▸ **TEXT SHOWN**

——————————

Three-servo constant tension output device and back-twist pay-off rack

Technical Field

The application relates to a constant tension output device, in particular to a three-servo constant tension output device and a back-twist pay-off rack.

Background

In the production process of the cable, the core wire wound on the wire coil is required to be paid off, and the paying-off structure is divided into fixed ground paying-off, rotary frame rotary untwisting paying-off and other forms. However, for the mode of rotating the rotary frame and back-twisting the paying-off, as the core wire on the wire coil pays off, the radius of the core wire of the wire coil is smaller and smaller, and the length of the wire released by each rotation of the wire coil is shorter and shorter, if the paying-off speed is not timely adjusted, the paying-off stability of the core wire can be affected. In order to make the core wire output more stably, the paying-off speed of the wire coil needs to be adjusted in time so as to keep the paying-off tension of the core wire constant. Therefore, there is a need for a constant tension output device that can output stable and accurate tension with a simple structure.

Disclosure of Invention

The application aims to provide a three-servo constant tension output device which can output stable and accurate tension, ensure paying-off stability and has a simple structure.

The application further aims to provide a back-twist pay-off rack which is stable in pay-off, accurate in pay-off tension and simple in structure.

——————————

▸ **RAW DATA**
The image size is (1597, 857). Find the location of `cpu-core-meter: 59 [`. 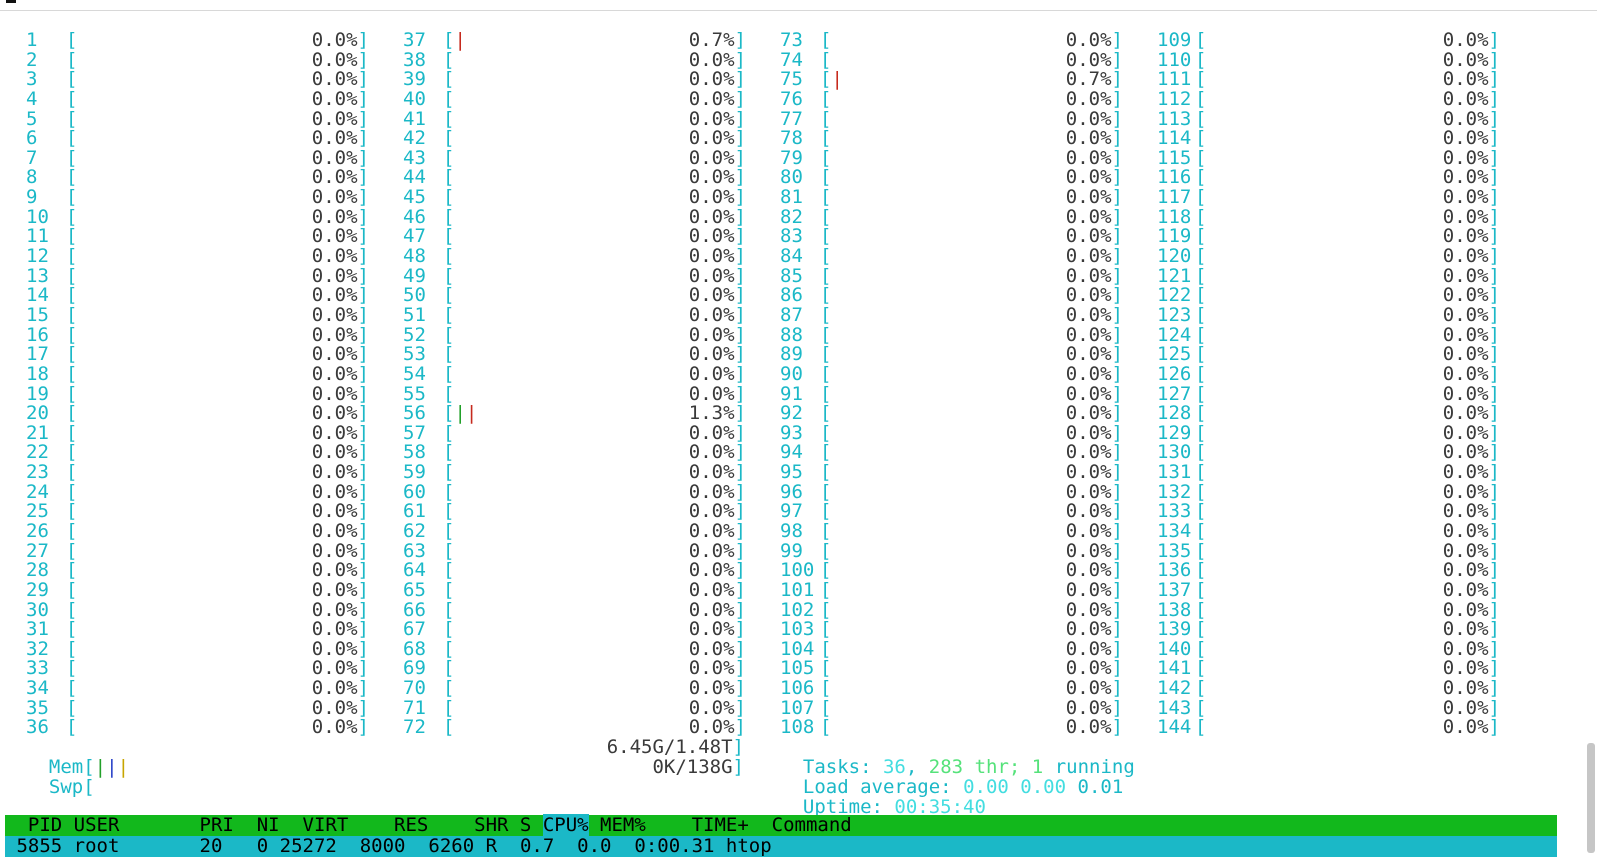

cpu-core-meter: 59 [ is located at coordinates (428, 472).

——————————

▸ **EXERCISE SET**
[a] From the text on the constant tension output device, reproduce word for word everything from "Disclosure of Invention" down to "has a simple structure.".
[b] In the text on the constant tension output device, what is the paying-off speed of the wire coil adjusted in time to keep constant?
[c] Continue the text on the constant tension output device from where it stops.

▸ **ANSWERS TO THIS EXERCISE**
[a]
Disclosure of Invention

The application aims to provide a three-servo constant tension output device which can output stable and accurate tension, ensure paying-off stability and has a simple structure.

[b] The paying-off tension of the core wire.

[c]
In order to achieve the above purpose, the three-servo constant tension output device provided by the application comprises a first rotating shaft, a second rotating shaft, a wire coil, a first servo motor, a second servo motor, a turntable, a third servo motor, a tension rod and a rotating frame; the second rotating shaft is rotatably sleeved outside the first rotating shaft; the first servo motor drives the first rotating shaft to rotate, and the second servo motor drives the second rotating shaft to rotate; the rotary table is rotatably sleeved outside the second rotating shaft, and the third servo motor drives the rotary table to rotate; the first rotating shaft, the second rotating shaft, the wire coil and the rotary table are coaxially arranged; the tension rod is connected with the turntable; an absolute encoder is arranged in the third servo motor and is used for detecting the position of the tension rod relative to the rotating frame; the rotating frame is fixed at the front end of the second rotating shaft; the wire coil is fixed at the front end of the first rotating shaft, so that a core wire led out of the wire coil can sequentially bypass the rotating frame and the tension rod.

Compared with the prior art, the application has the advantages that the tension rod is arranged, the core wire led out of the wire coil bypasses the tension rod, and the third servo motor is used for outputting torque to the tension rod, so that the tension rod provides tension for the core wire. And an absolute encoder is arranged in the third servo motor, and the position change of the tension rod relative to the rotating frame is detected by using the absolute encoder, so that the change of the paying-off speed can be indirectly detected. When the tension rod is arranged at the zero point relative to the middle position of the swing amplitude of the rotating frame, when the tension rod moves forward beyond the zero point, the paying-off speed of the wire coil is slow, the first servo motor needs to be controlled to accelerate paying-off, otherwise, the paying-off speed of the wire coil is fast, and the first servo motor needs to be controlled to decelerate and pay-off. Therefore, the application can always keep constant and accurate tension to convey the core wire at a constant speed, and has simple and convenient structure and control. In addition, because the absolute encoder in the third servo motor can detect the position change of the tension rod, other sensors are not needed to be used on the rotating frame or the rotating parts of the tension rod, so that a structure of a conducting ring or a carbon brush is not needed to be used for supplying power and transmitting signals, the influence on an electric signal is eliminated, and the accuracy of paying-off tension control is further improved.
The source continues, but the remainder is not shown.